===== Task data =====

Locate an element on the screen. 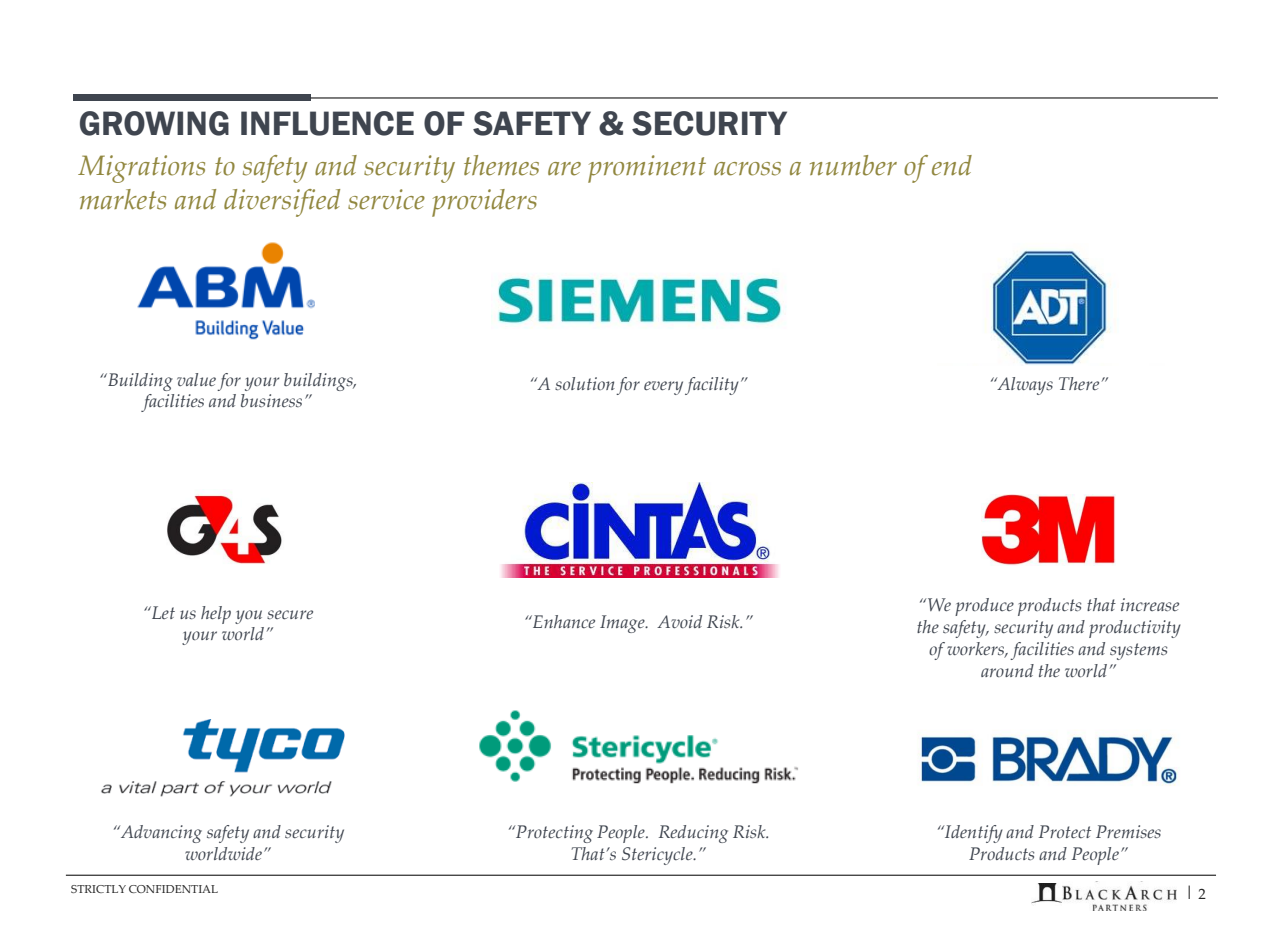 This screenshot has width=1280, height=952. produce is located at coordinates (984, 607).
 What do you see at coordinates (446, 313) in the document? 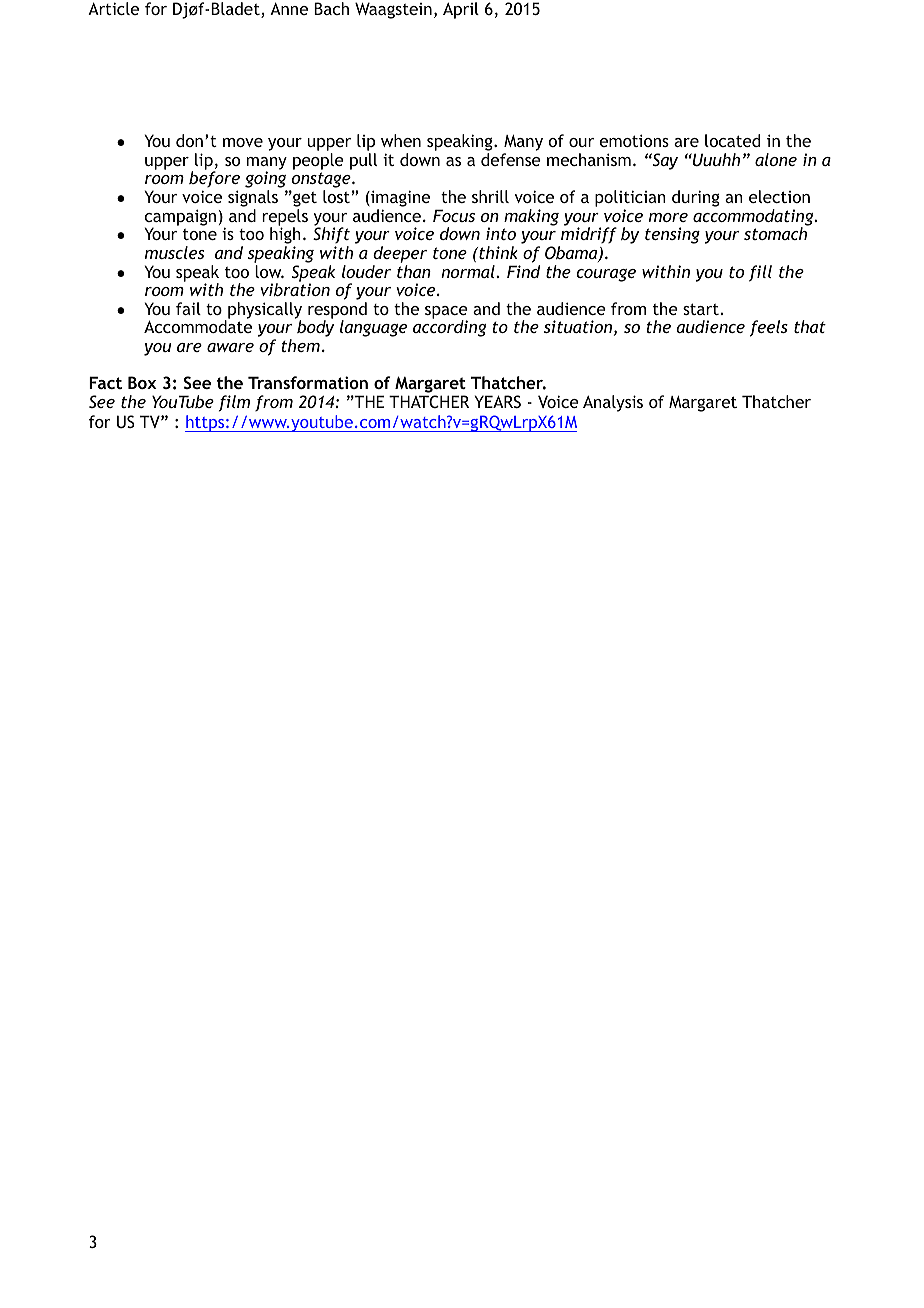
I see `space` at bounding box center [446, 313].
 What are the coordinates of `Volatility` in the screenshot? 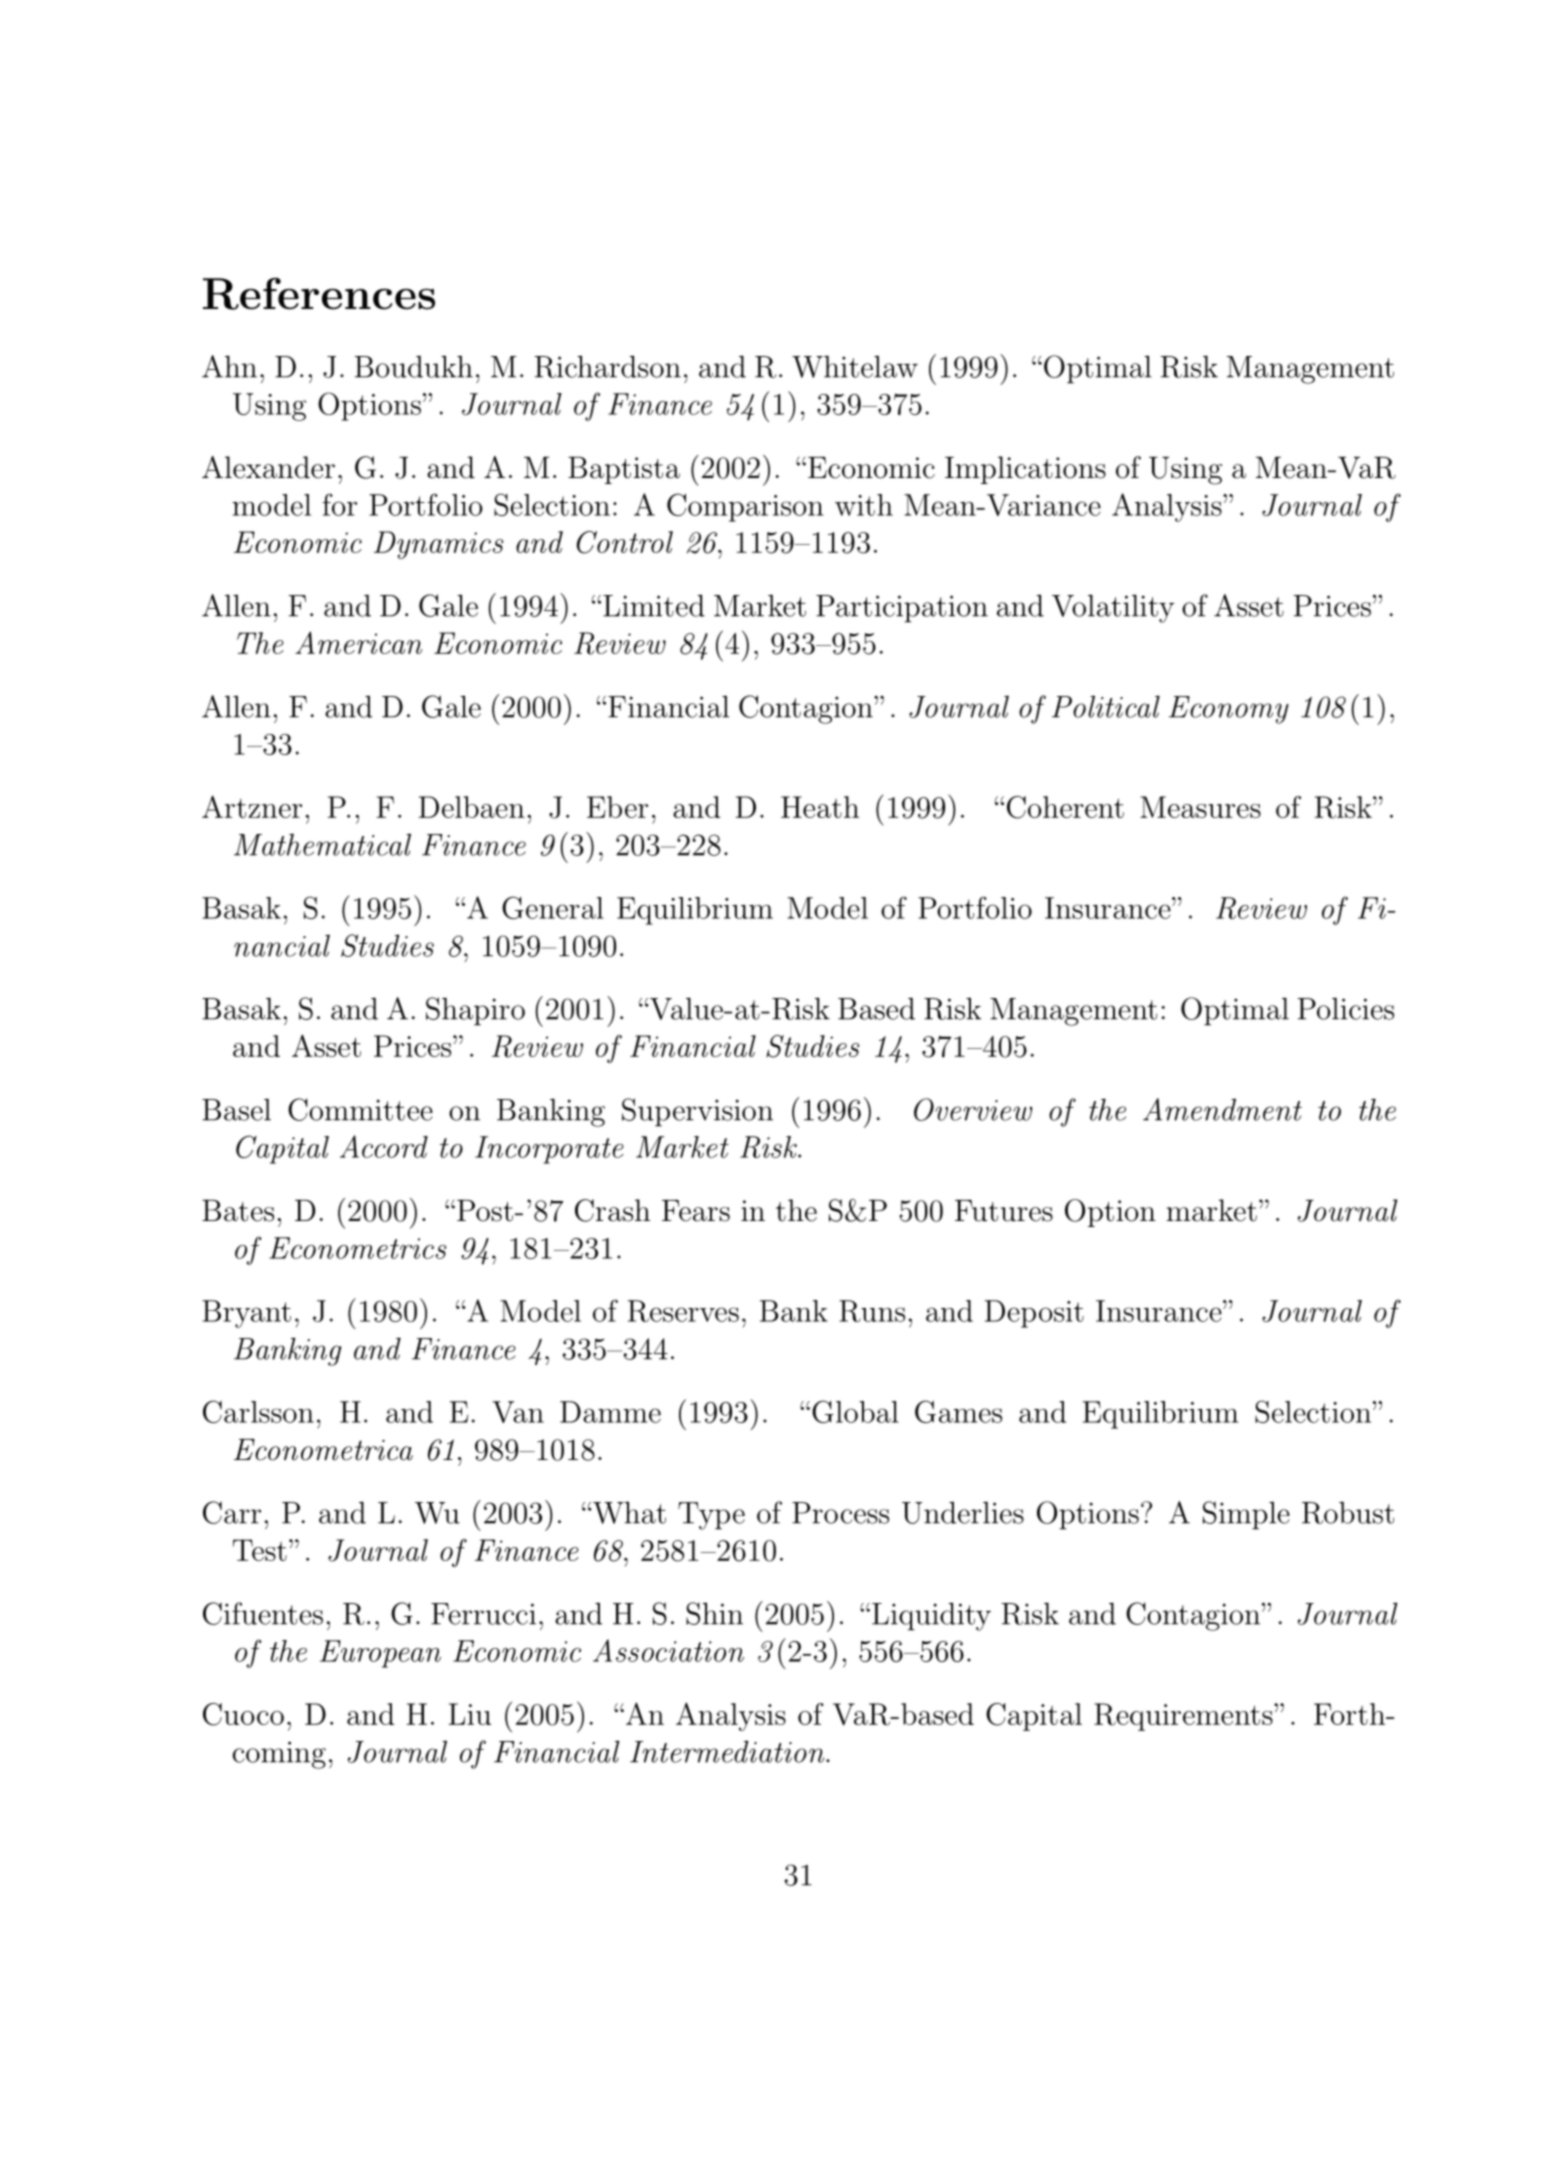 It's located at (1113, 608).
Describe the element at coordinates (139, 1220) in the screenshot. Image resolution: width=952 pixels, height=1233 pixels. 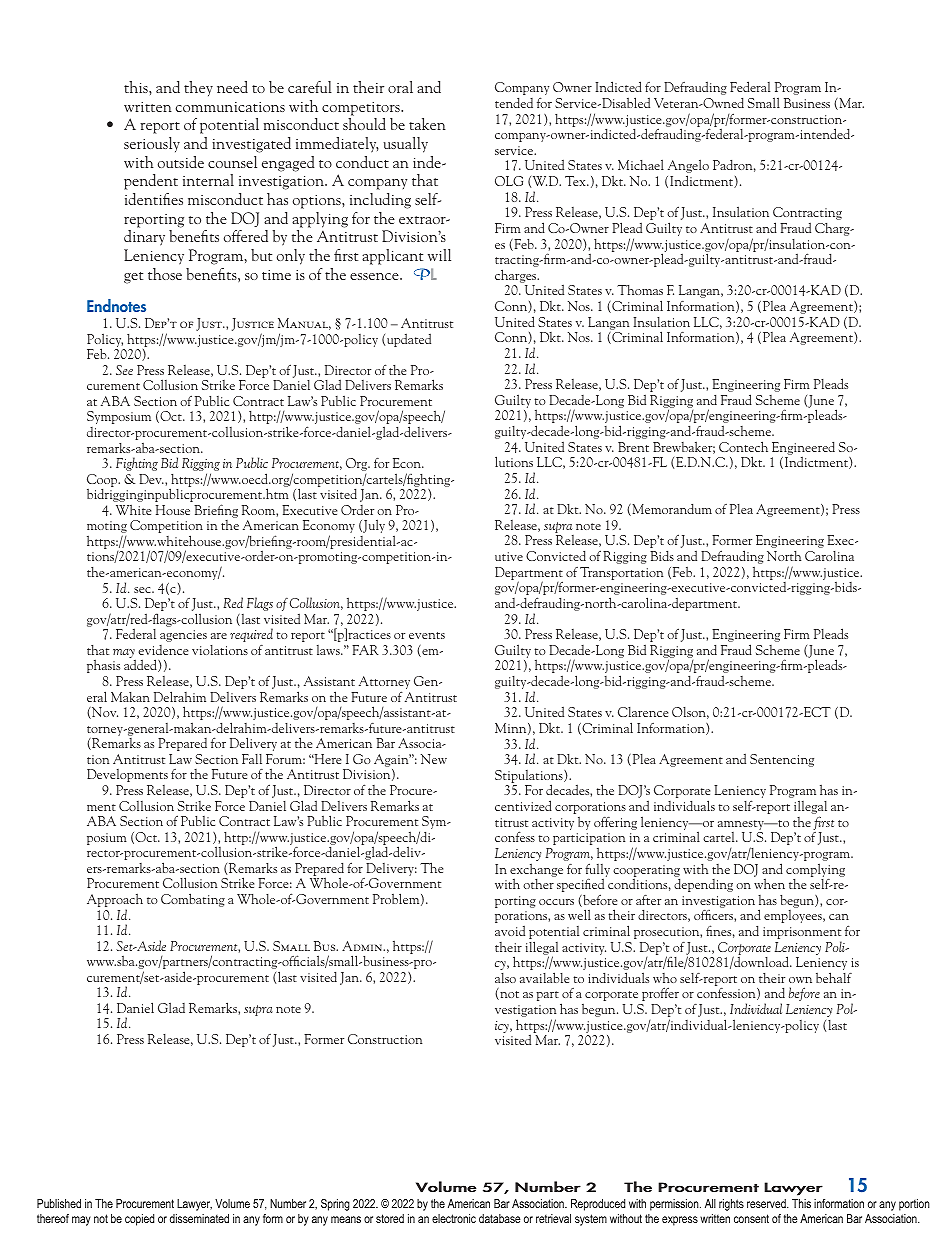
I see `copied` at that location.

=====

Express the stretch from the line containing "Describe the element" through the end of the rows as a JSON list of strings, one string per line, with blank lines omitted. Leave the pictures out.

[
  "Describe the element at coordinates (139, 1220) in the screenshot. Image resolution: width=952 pixels, height=1233 pixels. ",
  "I see `copied` at that location."
]